REQUIRED ACTION – Transcribe the entries, keeping every character the same.

RECORDS Start Marker

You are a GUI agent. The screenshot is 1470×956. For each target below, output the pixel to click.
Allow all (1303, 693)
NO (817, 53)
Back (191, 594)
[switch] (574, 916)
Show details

RECORDS End Marker

ANSWER FOR THIS EXERCISE –
You are a GUI agent. The screenshot is 1470×956. For each target below, output the pixel to click.
Allow all (1303, 693)
NO (817, 53)
Back (191, 594)
[switch] (574, 916)
Show details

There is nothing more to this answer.